◆ YOUR GOAL ◆
From the listing below, copy only the lines from the line that contains "Instruction: Collapse the" to the line that contains "Given: Close the Dockerfile editor tab", counting those two lines as part of the copy.

___ MATERIAL SUPPLIED

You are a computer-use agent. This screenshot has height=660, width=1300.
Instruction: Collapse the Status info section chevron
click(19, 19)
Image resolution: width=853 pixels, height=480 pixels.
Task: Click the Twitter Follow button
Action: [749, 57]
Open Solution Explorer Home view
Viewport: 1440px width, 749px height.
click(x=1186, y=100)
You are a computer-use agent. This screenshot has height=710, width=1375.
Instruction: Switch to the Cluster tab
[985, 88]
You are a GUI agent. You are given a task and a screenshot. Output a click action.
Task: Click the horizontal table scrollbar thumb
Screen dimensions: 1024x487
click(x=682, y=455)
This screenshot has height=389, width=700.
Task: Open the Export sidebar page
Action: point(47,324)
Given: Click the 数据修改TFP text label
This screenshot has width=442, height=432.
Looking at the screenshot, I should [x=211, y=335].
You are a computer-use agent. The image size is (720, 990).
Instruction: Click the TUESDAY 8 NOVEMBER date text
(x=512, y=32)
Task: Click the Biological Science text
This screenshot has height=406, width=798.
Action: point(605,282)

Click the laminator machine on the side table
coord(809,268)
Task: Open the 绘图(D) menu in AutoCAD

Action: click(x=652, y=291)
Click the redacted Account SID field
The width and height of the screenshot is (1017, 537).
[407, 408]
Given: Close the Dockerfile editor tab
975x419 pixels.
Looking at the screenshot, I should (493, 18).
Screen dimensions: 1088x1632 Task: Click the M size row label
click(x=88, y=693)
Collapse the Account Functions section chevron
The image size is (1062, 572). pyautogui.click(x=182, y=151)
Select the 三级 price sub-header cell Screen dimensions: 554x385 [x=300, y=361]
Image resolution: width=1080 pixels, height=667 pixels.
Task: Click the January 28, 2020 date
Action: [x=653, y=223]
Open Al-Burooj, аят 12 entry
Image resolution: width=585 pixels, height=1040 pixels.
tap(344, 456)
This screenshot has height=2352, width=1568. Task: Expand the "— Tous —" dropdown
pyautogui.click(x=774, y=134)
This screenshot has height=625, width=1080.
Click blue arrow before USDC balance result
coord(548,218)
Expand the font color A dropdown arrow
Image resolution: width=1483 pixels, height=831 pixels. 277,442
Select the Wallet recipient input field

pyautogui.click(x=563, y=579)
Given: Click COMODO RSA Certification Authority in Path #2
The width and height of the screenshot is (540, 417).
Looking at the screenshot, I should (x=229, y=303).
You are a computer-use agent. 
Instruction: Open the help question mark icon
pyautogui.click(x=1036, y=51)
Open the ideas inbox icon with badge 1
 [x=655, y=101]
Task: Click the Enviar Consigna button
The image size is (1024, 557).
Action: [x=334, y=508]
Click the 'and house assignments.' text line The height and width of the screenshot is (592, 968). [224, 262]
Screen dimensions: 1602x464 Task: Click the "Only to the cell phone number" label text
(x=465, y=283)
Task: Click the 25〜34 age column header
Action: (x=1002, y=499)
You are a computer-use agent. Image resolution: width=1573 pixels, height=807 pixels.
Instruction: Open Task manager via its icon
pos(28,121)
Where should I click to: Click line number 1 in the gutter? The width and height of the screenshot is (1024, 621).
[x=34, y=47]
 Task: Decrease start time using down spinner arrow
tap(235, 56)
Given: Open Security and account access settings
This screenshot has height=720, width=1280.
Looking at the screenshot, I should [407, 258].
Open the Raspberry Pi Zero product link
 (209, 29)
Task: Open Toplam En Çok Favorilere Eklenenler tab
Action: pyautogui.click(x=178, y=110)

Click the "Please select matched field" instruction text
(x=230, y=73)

______

◆ RESULT OF THIS TASK ◆
Instruction: Collapse the Status info section chevron
click(19, 19)
Image resolution: width=853 pixels, height=480 pixels.
Task: Click the Twitter Follow button
Action: [749, 57]
Open Solution Explorer Home view
Viewport: 1440px width, 749px height.
click(x=1186, y=100)
You are a computer-use agent. This screenshot has height=710, width=1375.
Instruction: Switch to the Cluster tab
[985, 88]
You are a GUI agent. You are given a task and a screenshot. Output a click action.
Task: Click the horizontal table scrollbar thumb
Screen dimensions: 1024x487
click(x=682, y=455)
This screenshot has height=389, width=700.
Task: Open the Export sidebar page
Action: point(47,324)
Given: Click the 数据修改TFP text label
This screenshot has width=442, height=432.
Looking at the screenshot, I should [x=211, y=335].
You are a computer-use agent. The image size is (720, 990).
Instruction: Click the TUESDAY 8 NOVEMBER date text
(x=512, y=32)
Task: Click the Biological Science text
This screenshot has height=406, width=798.
Action: point(605,282)

Click the laminator machine on the side table
coord(809,268)
Task: Open the 绘图(D) menu in AutoCAD

Action: click(x=652, y=291)
Click the redacted Account SID field
The width and height of the screenshot is (1017, 537).
[407, 408]
Given: Close the Dockerfile editor tab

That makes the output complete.